Unravelling the mechanisms underlying the nuclear pore barrier function
The nuclear envelope (NE) separates the nuclear compartment from the cytosol. It is an effective barrier between the cytosol and the nucleus. The NE possesses unique sieving capabilities: substances which are destined to reside in the nucleus are specifically transported there while everything else remains excluded.

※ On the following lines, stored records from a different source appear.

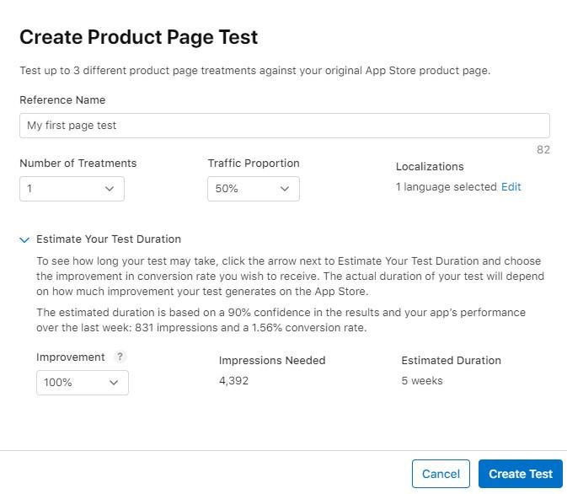Open the Traffic Proportion dropdown
Viewport: 567px width, 494px height.
tap(254, 189)
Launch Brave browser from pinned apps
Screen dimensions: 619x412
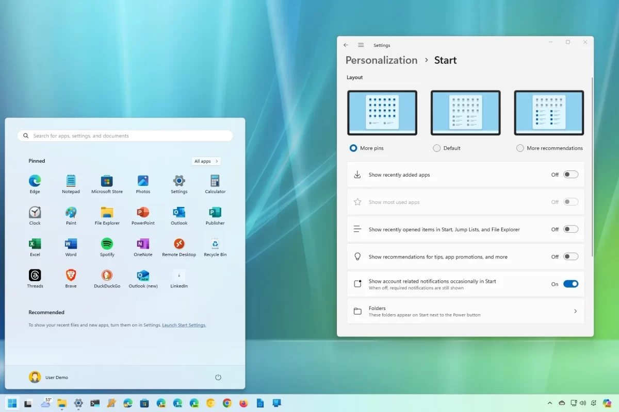[x=71, y=278]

This presents a potential problem for subcellular delivery of therapeutic molecules into the nucleus: if a drug does not reach its target inside the nucleus, it is rendered essentially ineffective. The substance exchange across the NE is mediated by nuclear pore complexes (NPCs). Despite the fact that extensive structural and biochemical data on the NPC is currently available, its ability to hinder passage of unwanted material into the nucleus is still a subject of heated debate. It is apparent that the permeability of the NPC strongly depends on the molecular weight of the substance to be translocated. Small molecules like ions, sugars and amino acids easily gain access to the interior of the nucleus while larger molecules like proteins remain effectively excluded if their molecular weight exceeds 40-60kDa unless they bear a nuclear localization signal.
It is our goal to understand the mechanisms underlying the barrier function of the NPC. To do so, we chemically alter the barrier function of the NPC and quantitatively characterize the changes in NE permeability for substances of various molecular mass.